Казалось, что радость будет

Так как я до сих с трудом захожу в Танькину комнату, мне кажется, что она или кто-то еще, кого нет и кто как бы есть, сурово и неодобрительно смотрит на мое брутальное нарушение ее приватности, я не сразу заметил прикрепленный над ее столом листок бумаги со стихами, переписанными ее рукой. Она так не делала никогда, это мне было свойственно вот такое двойное зрение, я все видел глазами и почти всегда или очень часто через какую-то стихотворную строчку. Это было настолько постоянно, что Таньку это иногда сердило. Потому что я делился с ней этой реакцией, возможностью посмотреть на происходящее через вот такой поэтический прицел. Я вообще помнил бесконечное количество именно разрозненных строчек, не стихотворения полностью, а именно отдельные строчки. И они всплывали в мозгу, я их примерял, как критерий или сравнение, и тут же лез в интернет за полным стихотворением. И Таньку это немного раздражало, она мне говорила, что с возрастом стало холоднее относится к стихам. Но я был не в состоянии отказаться от этого второго, осколочного зрения.

И вот после смерти моей Нюши, я нашел этот листок и с недоумением стал его разглядывать. Понятно, это последние четверостишия из «Девушка пела в церковном хоре» Блока, который, кстати говоря, был любимым или одним из самых любимых поэтов Пригова. И я не знаю, когда этот листок появился, возможно, это была реакция на сообщенный страшный диагноз, может быть, раньше, может быть, даже до нашей поездки по Средиземному морю. Потому что справа на листке написано слово «негрони», а это название коктейля, которые мы часто пили во время последнего круиза. И она могла забыть это слово, спросить меня, а затем записать на память. Значит, листок с двумя четверостишиями уже висел. Но дата его появления все равно неизвестна.

И здесь есть два вопроса. Мне почему-то кажется, что Танька не знала, что это стихотворение про Цусиму, не вычитывала евангельскую цитату в этом предположении, что «радость будет», и также мне кажется, что для нее это был такой обобщенный пессимистический взгляд на эмиграцию и вообще жизнь. На то, что люди строят планы, которым не суждено сбыться, потому что все кончается плохо, и назад никто не вернется.

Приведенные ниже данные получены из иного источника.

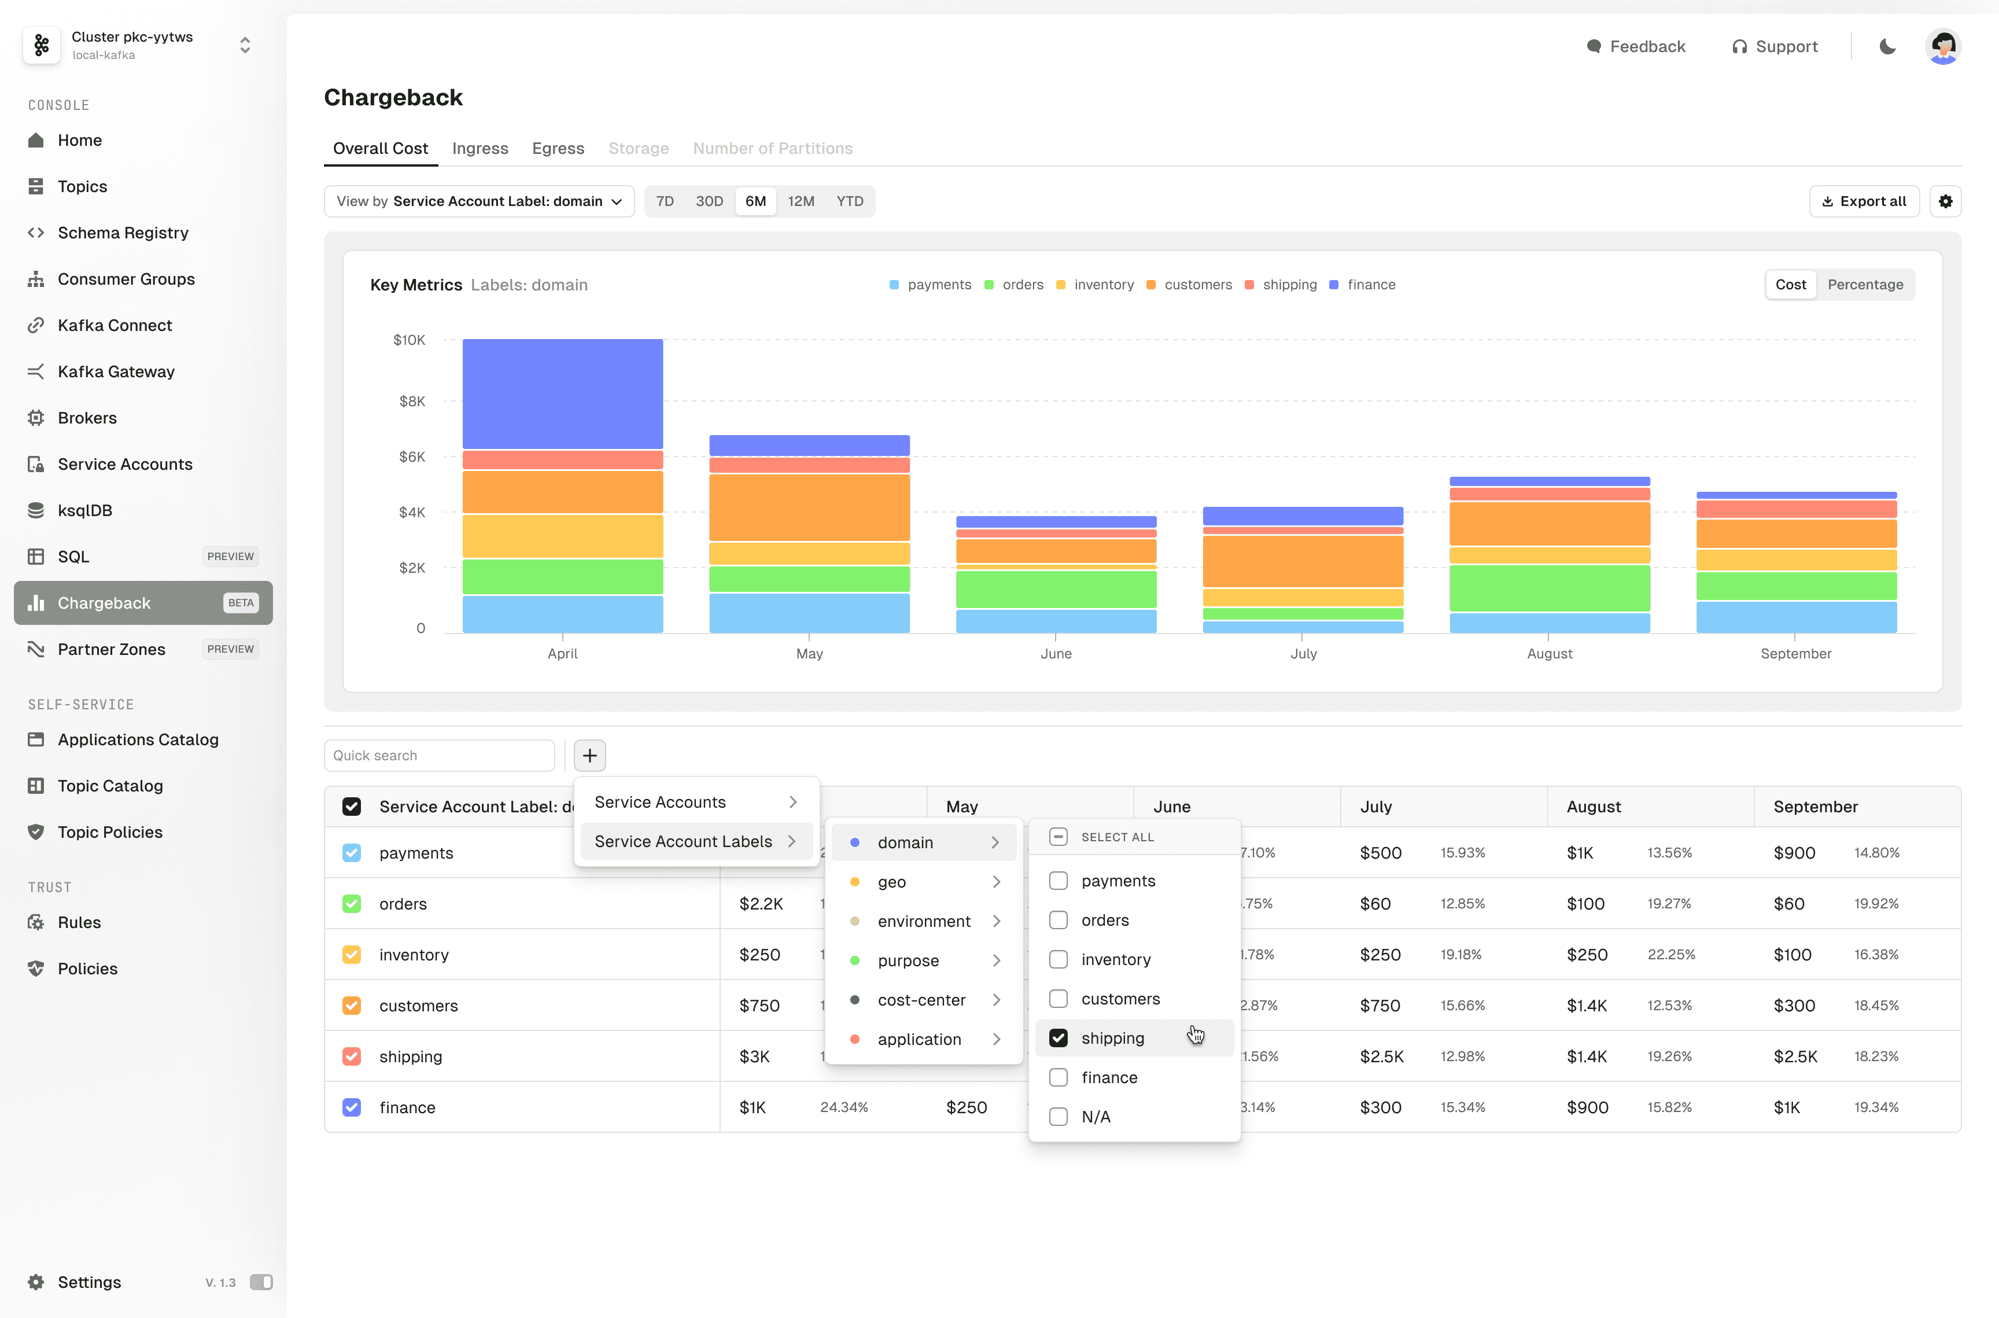
Task: Switch chart to Percentage view
Action: [1865, 285]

Почему меня так беспокоит этот листок с трагическим прогнозом? Не была Танька пессимисткой, и, если вдруг ей понадобилось прикрепить над своим столом эти стихи, значит, она примерила к себе это пророчество, и говорила с ним поверх наших с ней отношений. Потому что со мной она была само спокойствие, без каких-либо сомнений, что победит свою болезнь, ни разу не позволив себе в этом усомниться. Но эти переписанные ее девичьим круглым почерком стихи Блока говорили о другом. О том, что сомнения были, что ей было тревожно, она просто не давала себе права рассказать об этом мне, но говорила с Блоком, и они понимали друг друга лучше.

А у меня с ее уходом исчезло это второе осколочное зрение через поэтические строчки, оно пропало, как не было, может, когда-нибудь вернется. Или ушло навсегда, так как было диалогично, а диалога больше нет.

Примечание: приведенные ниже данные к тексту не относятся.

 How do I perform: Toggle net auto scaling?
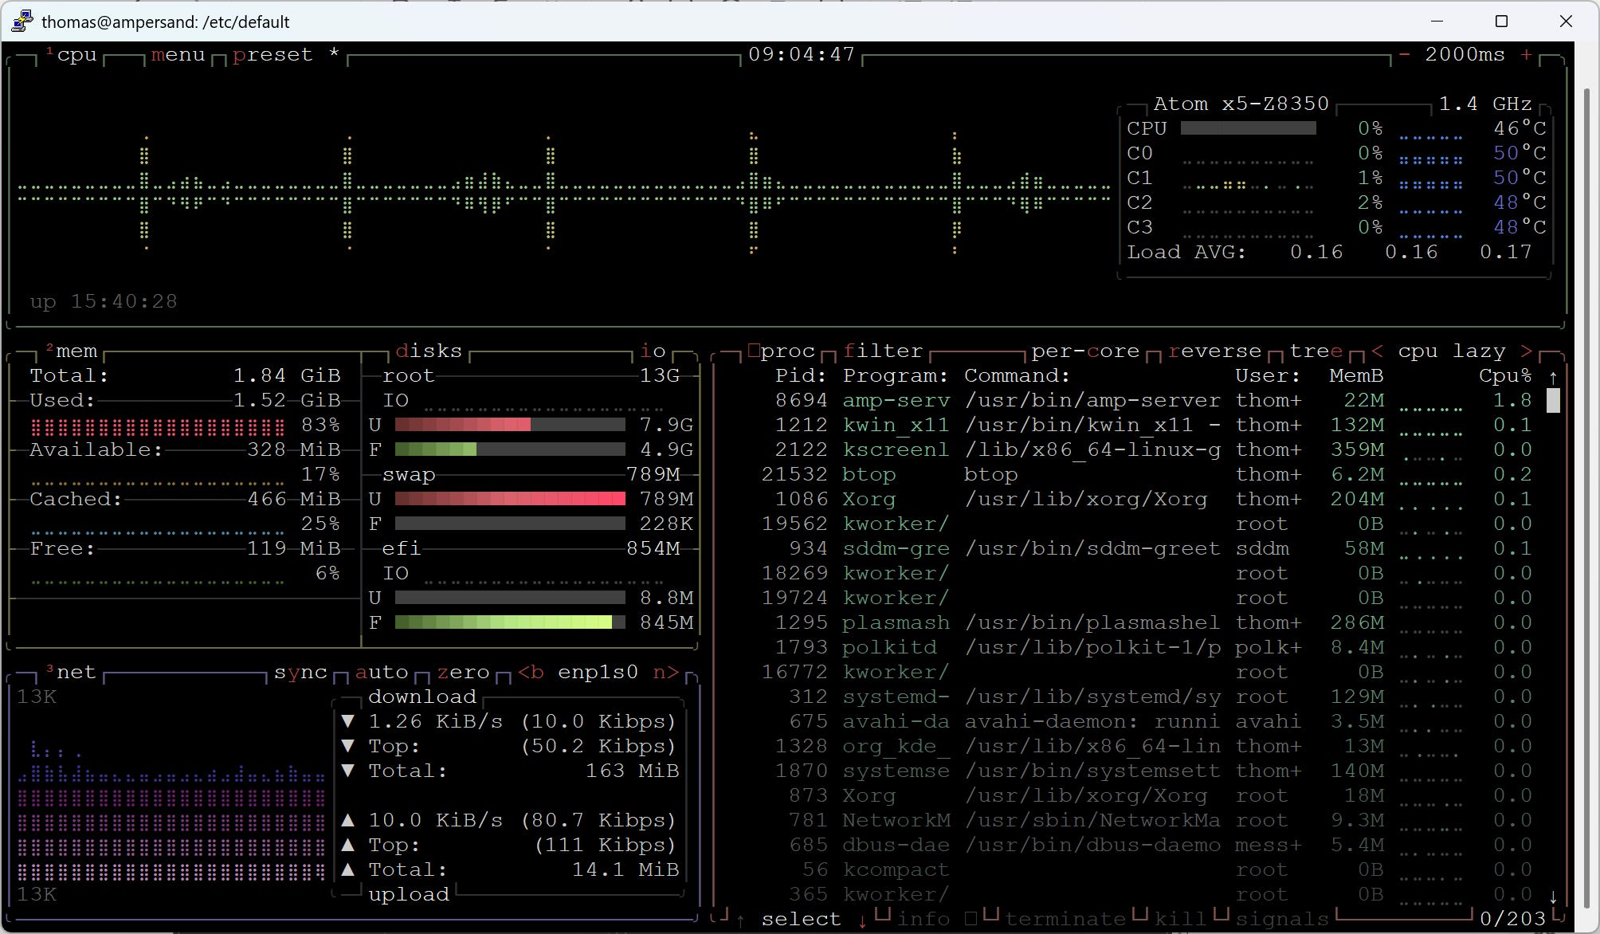tap(381, 673)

Что сказать? Я не знаю, как мне жить. Пока я писал свои главки о Нюше, мне было больно, все кровоточило, раны не заживали, так как я их нещадно теребил. Но вот я перестал писать, и просто задыхаюсь от пустоты. Я почти уверен, что смог бы вернуться к политической – на злобу дня – аналитике. Порой в мозгу появляются какие-то фразы из ненаписанной еще статьи. Но мне не переступить через какой-то порог, он невидимый, как тот взгляд, что сопровождает меня, когда я захожу в Нюшкину комнату, неприязненно следит за тем, как я трогаю ее вещи, хотя я пока сделал только одно: отдал в стирку ее халат, и теперь он не висит, а лежит сложенный. Прошло пять месяцев. Ровно год назад мы вернулись из круиза по Средиземному морю. Куда мне деться в этом январе? Моя девочка умерла 1 января. А я так и не понял, как мне жить.